Exercise:
Go through the lines below and copy each one that holds the string "handle".

Start of Supplied material

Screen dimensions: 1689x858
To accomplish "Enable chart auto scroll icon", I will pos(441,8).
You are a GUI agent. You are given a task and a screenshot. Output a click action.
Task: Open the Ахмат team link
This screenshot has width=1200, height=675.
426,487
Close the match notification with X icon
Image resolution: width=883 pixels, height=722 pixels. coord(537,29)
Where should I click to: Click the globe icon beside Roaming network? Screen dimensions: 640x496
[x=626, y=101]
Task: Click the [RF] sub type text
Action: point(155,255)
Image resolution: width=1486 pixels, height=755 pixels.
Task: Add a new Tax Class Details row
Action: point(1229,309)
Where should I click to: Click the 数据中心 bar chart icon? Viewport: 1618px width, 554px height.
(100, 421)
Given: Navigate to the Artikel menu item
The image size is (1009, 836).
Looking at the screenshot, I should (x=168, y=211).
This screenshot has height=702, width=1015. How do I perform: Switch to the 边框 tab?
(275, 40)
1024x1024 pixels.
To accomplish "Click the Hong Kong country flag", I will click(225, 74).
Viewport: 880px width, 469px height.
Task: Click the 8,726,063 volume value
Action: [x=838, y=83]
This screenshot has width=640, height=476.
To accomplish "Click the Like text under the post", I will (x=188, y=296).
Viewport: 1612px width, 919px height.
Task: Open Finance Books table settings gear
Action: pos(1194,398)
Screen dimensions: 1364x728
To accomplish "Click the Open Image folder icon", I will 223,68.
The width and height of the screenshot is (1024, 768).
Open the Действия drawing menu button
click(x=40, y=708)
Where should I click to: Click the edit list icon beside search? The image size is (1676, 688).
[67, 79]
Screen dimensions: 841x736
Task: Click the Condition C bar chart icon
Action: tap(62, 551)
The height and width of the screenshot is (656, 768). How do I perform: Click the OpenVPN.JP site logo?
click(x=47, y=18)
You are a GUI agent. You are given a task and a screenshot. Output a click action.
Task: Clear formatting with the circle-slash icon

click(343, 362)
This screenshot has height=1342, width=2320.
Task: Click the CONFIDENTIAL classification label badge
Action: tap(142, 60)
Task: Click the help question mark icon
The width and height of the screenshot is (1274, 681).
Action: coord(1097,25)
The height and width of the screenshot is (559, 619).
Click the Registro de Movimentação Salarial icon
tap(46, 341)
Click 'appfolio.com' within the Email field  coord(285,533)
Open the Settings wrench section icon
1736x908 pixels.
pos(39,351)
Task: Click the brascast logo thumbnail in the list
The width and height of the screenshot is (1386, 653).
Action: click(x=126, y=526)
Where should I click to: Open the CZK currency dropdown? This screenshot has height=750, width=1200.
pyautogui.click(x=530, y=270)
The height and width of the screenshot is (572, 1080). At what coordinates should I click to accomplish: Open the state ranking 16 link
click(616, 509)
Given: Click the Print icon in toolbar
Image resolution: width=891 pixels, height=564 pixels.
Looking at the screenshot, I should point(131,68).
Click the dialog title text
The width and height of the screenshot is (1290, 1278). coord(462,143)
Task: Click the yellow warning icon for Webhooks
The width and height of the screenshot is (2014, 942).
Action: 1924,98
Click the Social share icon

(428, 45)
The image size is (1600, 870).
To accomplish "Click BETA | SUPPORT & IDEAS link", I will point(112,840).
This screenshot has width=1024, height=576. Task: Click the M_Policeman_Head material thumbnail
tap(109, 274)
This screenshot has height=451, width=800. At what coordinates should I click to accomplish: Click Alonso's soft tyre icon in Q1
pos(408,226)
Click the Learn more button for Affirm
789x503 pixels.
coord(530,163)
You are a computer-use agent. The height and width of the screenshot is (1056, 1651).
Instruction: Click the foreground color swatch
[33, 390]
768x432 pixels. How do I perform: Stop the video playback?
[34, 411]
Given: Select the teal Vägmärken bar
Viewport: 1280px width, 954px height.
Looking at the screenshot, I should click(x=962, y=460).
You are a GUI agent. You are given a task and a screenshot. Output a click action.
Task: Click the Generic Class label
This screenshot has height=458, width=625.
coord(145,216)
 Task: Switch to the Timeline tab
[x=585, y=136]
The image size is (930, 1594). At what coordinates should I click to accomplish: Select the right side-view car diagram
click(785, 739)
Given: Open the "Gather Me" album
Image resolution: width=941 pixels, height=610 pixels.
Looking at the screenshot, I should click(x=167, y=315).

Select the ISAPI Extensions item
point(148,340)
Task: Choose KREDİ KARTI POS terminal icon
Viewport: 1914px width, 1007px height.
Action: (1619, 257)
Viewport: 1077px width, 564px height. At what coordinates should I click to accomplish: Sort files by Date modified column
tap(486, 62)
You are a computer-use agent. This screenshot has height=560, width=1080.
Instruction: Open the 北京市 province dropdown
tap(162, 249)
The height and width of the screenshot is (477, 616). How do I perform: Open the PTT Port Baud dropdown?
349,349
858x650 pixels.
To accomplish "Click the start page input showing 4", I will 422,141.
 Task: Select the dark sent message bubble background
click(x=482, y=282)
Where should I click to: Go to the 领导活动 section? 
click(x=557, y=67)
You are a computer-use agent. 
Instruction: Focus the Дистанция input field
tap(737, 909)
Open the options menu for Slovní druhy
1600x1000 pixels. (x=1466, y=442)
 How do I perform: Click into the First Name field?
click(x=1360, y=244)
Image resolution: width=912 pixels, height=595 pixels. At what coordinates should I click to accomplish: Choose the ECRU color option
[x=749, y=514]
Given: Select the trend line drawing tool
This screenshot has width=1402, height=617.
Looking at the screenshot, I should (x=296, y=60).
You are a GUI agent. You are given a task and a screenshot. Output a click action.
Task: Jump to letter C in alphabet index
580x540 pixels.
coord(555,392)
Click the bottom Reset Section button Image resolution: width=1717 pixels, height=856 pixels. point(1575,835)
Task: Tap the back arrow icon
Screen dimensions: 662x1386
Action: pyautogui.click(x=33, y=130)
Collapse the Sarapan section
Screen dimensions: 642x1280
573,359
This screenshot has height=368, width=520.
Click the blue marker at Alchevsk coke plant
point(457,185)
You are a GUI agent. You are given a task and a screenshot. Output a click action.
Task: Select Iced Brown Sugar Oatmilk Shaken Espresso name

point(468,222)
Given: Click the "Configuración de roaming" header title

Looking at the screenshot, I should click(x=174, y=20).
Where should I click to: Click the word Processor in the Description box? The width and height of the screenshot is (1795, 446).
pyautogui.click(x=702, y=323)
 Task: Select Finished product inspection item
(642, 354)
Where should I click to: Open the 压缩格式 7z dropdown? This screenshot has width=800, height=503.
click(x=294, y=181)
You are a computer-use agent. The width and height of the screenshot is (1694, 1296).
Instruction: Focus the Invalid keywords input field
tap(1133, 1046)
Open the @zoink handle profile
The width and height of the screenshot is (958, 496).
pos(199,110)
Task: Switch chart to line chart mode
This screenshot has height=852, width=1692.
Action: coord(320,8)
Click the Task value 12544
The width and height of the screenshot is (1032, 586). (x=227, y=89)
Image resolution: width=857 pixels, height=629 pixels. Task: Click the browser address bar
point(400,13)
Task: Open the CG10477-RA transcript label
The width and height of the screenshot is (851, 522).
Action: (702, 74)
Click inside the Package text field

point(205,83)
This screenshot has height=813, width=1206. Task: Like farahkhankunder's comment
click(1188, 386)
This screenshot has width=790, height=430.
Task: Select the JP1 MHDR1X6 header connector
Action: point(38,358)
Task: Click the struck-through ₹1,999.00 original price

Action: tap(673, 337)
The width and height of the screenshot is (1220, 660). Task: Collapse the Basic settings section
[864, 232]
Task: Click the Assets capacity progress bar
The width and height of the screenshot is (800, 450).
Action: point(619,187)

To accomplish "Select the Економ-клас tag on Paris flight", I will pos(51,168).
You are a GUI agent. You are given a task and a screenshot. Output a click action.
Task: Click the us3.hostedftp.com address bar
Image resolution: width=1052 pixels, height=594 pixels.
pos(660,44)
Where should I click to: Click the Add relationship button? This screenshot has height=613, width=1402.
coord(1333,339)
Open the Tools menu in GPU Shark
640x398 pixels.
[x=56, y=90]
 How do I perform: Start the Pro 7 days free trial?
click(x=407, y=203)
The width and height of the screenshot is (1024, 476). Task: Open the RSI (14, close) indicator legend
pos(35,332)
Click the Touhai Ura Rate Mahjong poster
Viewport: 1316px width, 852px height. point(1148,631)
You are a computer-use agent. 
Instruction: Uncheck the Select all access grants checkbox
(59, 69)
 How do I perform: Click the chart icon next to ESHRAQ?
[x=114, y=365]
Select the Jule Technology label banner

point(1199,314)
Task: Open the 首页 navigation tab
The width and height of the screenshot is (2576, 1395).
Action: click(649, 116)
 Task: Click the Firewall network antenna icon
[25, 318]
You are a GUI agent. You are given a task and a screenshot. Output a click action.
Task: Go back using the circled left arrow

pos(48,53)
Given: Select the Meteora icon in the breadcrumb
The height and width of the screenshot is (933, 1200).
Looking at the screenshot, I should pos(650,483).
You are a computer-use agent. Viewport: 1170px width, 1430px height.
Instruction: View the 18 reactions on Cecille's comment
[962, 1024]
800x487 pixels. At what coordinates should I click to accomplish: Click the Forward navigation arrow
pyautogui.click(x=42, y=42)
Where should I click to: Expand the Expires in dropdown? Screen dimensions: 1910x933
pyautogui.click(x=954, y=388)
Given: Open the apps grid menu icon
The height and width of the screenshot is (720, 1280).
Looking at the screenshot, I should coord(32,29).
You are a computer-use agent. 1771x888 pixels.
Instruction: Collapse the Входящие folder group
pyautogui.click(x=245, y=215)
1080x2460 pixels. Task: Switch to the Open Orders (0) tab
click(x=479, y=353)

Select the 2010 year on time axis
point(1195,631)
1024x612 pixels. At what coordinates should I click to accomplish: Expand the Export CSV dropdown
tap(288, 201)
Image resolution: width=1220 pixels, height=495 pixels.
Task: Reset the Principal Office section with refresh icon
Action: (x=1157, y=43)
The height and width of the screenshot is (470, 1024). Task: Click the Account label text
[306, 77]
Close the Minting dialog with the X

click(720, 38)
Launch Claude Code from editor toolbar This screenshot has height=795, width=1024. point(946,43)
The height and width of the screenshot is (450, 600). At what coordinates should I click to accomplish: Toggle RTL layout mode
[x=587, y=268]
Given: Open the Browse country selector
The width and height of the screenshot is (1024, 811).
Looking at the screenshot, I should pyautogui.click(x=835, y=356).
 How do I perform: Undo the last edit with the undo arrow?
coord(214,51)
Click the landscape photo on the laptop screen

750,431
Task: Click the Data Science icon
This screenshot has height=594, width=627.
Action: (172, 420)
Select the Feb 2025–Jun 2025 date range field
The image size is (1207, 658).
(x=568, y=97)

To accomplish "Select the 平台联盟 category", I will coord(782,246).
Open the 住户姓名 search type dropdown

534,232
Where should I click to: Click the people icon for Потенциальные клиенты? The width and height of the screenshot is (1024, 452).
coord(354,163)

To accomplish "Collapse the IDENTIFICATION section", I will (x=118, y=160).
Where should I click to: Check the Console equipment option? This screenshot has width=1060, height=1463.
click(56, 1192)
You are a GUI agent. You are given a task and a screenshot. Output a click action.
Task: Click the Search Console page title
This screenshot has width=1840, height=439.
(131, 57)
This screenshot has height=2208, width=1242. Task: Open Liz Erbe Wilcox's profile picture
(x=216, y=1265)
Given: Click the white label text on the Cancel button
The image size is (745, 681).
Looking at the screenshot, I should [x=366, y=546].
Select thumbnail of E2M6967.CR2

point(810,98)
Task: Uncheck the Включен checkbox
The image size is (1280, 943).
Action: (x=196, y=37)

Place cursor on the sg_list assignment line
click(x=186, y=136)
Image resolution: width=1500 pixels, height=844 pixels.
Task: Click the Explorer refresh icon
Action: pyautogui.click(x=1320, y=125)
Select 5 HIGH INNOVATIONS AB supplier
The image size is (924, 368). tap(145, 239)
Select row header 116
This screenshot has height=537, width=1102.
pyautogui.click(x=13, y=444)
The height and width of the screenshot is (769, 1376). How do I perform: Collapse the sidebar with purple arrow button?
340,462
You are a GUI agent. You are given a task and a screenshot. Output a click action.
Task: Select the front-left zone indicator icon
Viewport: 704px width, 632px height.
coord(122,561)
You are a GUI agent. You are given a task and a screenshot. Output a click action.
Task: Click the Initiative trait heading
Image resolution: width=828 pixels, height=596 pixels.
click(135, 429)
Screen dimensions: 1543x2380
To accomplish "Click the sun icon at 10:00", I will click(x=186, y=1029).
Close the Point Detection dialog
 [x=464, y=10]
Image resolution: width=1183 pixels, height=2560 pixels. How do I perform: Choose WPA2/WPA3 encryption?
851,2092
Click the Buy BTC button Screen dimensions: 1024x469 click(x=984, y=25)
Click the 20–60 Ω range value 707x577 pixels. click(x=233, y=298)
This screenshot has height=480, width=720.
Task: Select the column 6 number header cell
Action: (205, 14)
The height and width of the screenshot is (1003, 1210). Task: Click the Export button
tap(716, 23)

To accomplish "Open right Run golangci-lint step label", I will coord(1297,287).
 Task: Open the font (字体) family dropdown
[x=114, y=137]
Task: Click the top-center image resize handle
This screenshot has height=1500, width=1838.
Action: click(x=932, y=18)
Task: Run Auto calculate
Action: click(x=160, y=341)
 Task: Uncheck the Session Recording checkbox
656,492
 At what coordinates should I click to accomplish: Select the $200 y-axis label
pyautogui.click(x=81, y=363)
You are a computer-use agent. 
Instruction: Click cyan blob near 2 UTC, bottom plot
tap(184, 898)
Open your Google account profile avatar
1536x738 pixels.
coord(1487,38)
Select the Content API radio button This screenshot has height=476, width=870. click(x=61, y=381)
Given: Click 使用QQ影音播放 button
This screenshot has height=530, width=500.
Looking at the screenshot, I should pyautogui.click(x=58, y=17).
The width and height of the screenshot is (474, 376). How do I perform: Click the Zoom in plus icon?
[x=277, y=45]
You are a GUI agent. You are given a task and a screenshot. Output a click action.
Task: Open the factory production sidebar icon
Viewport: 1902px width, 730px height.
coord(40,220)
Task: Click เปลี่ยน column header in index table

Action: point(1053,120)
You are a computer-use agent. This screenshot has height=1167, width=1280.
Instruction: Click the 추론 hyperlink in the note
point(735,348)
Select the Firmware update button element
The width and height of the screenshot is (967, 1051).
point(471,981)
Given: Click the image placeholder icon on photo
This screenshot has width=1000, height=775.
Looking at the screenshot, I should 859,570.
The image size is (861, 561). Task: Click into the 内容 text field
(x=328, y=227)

End of Supplied material

Solution to this task:
Open the @zoink handle profile
Task: Click the top-center image resize handle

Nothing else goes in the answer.